7. The beauty of platforms like yours is it'll get the correct ideas to the right audience. Traditional Catholic bishops are yet to realise the whole Church awaits them to unanimously designate the next pope. They may get more serious in 2051 after Cardinal Karen McNuggets has ascended the Novus Ordo Papacy as Novus Ordo Pope Susan.
Two points I wished to make as a comment after reading this post are probably much better (or at least more succinctly) articulated in the following comment made by John Daly (enumeration mine):
"[1] There is in any event no need to recur to the materialiter-formaliter vocabulary to enunciate what the thesis holds ... It is more important to seize what a man believes and wants to communicate than to get bogged down in questions of semantics — hence, though I think it regrettable, I have nothing more to say here about the technical Guerardian vocabulary and I shall not be using it again in these notes. [2] I add however that the Cassiciacum thesis is also innocent of the charge of claiming that matter can exist without form. Matter cannot exist without form, but the matter of a particular entity can certainly exist without the due form of that entity, in which case the entity itself is not present."
I see it now.
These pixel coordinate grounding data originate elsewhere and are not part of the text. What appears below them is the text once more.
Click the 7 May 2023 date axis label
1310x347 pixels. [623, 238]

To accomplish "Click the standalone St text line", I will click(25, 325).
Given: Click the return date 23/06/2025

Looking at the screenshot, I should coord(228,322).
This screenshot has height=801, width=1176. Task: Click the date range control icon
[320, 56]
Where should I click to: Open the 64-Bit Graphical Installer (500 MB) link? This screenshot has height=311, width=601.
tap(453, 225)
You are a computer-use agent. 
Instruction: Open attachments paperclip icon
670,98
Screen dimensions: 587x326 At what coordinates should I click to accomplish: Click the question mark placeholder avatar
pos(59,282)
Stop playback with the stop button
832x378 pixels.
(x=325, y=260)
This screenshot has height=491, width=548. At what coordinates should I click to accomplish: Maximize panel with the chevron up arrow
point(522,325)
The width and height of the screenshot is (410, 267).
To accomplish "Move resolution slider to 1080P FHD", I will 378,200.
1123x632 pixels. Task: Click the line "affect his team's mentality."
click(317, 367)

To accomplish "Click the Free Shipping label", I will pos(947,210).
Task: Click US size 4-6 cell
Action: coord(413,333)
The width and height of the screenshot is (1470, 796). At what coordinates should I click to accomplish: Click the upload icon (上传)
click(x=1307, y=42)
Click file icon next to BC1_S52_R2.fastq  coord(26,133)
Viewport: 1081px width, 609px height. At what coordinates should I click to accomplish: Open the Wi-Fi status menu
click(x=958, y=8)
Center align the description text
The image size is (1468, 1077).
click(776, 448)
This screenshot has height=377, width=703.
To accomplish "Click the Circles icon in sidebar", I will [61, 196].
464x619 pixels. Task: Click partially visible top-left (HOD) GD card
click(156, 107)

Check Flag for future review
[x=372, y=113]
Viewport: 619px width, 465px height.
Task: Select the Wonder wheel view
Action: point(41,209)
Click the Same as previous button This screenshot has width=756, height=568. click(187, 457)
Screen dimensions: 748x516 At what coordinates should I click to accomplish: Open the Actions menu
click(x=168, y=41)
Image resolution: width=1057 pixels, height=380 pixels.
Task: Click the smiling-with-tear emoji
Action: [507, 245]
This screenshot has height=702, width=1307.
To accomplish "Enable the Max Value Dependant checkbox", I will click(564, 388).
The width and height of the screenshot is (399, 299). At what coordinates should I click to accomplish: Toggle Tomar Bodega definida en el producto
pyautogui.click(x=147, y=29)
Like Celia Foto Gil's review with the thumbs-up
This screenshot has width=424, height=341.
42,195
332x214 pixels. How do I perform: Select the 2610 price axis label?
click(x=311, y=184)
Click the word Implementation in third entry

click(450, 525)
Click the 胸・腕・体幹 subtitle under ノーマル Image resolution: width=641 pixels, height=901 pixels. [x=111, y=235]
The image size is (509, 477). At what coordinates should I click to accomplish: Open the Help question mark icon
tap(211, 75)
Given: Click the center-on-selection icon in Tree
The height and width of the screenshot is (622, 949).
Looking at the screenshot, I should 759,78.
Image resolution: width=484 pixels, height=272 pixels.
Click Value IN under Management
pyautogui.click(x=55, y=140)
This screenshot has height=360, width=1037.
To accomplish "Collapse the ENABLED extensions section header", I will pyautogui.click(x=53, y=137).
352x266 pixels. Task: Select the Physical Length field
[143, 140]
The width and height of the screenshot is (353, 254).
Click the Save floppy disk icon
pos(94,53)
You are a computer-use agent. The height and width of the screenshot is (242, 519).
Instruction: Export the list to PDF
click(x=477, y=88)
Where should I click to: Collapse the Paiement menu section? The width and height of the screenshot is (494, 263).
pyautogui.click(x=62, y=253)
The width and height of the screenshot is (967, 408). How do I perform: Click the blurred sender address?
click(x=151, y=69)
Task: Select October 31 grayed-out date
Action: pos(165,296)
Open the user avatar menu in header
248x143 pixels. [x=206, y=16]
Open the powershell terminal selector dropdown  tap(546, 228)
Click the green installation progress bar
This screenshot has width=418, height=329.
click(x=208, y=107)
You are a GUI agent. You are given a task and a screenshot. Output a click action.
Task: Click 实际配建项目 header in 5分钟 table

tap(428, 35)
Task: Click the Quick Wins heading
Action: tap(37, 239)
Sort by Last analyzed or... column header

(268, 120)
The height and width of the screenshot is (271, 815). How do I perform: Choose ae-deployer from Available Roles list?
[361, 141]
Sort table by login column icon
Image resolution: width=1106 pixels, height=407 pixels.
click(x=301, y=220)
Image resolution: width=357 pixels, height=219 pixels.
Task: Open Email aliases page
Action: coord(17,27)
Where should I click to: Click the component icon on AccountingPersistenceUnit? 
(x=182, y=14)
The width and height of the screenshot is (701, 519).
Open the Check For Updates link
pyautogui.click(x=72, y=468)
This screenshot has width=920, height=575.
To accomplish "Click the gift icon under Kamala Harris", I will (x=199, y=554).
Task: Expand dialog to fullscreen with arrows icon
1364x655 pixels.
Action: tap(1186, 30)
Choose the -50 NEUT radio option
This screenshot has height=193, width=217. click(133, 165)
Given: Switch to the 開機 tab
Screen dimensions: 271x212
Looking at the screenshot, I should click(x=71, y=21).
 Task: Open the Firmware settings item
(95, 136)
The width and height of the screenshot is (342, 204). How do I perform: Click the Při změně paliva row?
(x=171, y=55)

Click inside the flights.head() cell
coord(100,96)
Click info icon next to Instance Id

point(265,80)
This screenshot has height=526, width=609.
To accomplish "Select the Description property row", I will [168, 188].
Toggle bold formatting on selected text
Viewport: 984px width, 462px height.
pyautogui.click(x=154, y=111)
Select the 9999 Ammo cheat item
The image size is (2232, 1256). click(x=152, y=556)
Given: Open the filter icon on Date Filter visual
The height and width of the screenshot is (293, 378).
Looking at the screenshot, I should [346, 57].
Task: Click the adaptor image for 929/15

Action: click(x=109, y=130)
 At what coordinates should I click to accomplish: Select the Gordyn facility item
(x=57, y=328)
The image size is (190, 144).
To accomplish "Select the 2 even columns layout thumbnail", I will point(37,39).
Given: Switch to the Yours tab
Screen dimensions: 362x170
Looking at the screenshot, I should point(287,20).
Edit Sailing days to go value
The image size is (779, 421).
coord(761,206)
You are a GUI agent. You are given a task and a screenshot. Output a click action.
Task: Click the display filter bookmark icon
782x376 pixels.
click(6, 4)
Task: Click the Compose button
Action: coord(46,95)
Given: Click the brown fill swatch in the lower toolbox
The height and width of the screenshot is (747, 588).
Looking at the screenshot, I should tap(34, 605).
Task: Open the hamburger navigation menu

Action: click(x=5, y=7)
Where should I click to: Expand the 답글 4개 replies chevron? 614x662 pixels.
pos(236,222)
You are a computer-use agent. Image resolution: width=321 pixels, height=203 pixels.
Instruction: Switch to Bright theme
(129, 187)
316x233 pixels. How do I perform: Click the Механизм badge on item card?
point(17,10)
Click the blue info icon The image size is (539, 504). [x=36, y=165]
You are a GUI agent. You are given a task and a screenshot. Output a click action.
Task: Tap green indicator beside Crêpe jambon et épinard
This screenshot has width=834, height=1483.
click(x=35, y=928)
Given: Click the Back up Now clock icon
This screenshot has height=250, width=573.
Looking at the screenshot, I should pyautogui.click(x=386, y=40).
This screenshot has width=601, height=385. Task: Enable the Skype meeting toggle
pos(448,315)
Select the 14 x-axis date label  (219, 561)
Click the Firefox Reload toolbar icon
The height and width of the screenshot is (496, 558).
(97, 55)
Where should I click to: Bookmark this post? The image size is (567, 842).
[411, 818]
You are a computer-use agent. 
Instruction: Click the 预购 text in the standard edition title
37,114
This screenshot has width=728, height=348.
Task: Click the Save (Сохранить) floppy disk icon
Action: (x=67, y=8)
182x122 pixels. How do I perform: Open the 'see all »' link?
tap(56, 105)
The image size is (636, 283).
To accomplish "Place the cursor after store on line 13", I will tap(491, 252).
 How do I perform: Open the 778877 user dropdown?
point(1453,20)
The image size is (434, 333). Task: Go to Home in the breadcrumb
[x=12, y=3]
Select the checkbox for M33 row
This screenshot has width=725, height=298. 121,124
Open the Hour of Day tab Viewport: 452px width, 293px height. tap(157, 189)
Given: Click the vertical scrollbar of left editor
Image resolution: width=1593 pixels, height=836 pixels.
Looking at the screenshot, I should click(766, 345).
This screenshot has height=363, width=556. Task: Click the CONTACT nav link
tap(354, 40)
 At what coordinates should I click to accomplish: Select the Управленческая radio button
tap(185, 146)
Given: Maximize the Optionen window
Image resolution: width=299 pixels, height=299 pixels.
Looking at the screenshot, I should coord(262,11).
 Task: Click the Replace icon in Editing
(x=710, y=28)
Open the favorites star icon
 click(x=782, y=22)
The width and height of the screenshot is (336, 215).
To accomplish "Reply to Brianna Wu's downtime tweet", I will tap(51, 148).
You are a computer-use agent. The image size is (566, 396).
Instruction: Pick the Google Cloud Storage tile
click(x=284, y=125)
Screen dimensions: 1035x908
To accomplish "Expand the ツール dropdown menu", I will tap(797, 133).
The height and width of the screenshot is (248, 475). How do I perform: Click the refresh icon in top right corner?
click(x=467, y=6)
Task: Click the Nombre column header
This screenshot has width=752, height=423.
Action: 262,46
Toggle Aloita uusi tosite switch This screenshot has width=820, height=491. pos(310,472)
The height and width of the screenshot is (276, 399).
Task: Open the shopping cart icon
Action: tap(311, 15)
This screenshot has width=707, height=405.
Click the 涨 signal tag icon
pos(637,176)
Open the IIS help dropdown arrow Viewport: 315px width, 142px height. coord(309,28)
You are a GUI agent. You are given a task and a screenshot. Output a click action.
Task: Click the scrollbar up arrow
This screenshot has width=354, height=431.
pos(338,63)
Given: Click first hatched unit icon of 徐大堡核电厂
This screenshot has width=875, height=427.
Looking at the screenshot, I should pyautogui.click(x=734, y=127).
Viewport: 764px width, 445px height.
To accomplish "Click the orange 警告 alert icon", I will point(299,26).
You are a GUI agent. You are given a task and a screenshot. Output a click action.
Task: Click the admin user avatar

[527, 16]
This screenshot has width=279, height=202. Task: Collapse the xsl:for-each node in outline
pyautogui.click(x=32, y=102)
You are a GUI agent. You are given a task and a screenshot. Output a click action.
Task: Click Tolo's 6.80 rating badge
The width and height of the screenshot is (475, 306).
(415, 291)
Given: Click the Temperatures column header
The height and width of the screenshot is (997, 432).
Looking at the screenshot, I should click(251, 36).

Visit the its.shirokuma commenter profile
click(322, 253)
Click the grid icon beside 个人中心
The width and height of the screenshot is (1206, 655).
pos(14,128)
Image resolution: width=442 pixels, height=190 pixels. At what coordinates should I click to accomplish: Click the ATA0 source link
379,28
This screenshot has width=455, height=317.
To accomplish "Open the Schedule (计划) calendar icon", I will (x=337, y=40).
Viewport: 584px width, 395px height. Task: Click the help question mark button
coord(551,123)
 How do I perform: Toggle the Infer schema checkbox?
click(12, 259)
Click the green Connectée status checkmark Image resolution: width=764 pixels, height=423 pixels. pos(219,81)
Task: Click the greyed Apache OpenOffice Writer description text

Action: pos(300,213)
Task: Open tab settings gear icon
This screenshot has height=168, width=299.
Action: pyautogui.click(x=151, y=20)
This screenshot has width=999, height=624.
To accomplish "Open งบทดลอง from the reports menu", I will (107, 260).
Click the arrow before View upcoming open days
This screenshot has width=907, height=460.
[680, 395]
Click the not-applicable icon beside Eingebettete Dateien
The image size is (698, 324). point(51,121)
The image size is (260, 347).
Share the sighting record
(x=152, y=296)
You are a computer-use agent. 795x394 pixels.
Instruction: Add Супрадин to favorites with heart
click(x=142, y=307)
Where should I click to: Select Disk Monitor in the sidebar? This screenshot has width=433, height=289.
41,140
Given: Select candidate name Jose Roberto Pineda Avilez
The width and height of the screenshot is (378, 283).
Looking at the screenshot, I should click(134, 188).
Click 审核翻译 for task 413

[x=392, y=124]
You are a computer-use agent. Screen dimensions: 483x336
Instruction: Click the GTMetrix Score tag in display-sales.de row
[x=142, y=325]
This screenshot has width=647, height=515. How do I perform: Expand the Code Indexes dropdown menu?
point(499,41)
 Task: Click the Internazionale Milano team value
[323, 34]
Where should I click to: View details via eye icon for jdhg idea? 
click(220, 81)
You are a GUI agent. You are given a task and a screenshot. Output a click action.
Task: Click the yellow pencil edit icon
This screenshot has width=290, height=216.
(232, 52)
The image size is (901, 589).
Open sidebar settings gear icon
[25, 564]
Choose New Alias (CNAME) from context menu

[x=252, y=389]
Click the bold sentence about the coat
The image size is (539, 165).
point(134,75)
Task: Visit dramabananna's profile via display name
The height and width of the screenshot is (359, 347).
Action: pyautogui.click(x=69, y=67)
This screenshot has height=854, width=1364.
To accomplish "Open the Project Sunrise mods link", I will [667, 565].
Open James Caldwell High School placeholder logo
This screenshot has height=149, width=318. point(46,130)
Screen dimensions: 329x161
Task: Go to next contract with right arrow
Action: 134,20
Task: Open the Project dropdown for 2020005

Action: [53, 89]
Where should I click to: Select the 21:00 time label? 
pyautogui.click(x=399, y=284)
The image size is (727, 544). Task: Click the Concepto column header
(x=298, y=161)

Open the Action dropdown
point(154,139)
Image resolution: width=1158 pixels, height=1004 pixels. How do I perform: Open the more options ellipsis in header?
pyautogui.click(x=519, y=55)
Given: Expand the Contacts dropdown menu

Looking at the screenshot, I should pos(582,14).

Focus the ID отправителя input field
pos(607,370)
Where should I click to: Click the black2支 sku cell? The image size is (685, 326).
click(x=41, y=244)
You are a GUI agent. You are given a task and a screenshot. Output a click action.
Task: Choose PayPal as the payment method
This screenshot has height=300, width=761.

The analogy with sin and heresy is hard to understand at face value by just understanding the normal definition of the concepts.
Father's explanation helped me simplify the analogy this way to clarify where the similarities and differences are:
1. Sinning only materially is committing an actual sin but without actual guilt in the subject.
2. Professing heresy only materially is profesing actual heresy but without actual guilt in the subject.
3. Being a pope materially (as the proponents explain) is taking actual possession of the papal office peacefully without actual authority residing in the subject (pope in fact, but not legally, yet alone holding the title to legally being pope).
...
...
Similarities:
Absence of the formal part in the subject
Differences:
1. Order of operation vs order of faculty
2. Real/actual sin/heresy, in actu, vs apparent faculty, only in potency
Ok … what are you supposed to do with this?
Perhaps it is a stepping stone for the poorly named R&R crowd to the right path?
I'm happy to have read this.
I'm one of the "simplists" Father refers to who considered the term "papa materialiter" nonsensical based on the universal inviolable metaphysical principle that it is form that gives existence, and matter cannot exist without form. The argument is this: Since authority is an essential part in the pope, as pope, in sensu reduplicativo, just as the soul is an essential part in man (contrary to Bp Sanborn's response to the objection that authority is accidental, he mixing it up with the pope, as man, in sensu specificativo), "papa" cannot be rightly predicated of Novus Ordo popes if they do not have authority, the form. For predicating in the concrete presupposes existence, and form, and any adverbial or adjectival qualifications are only modes of being.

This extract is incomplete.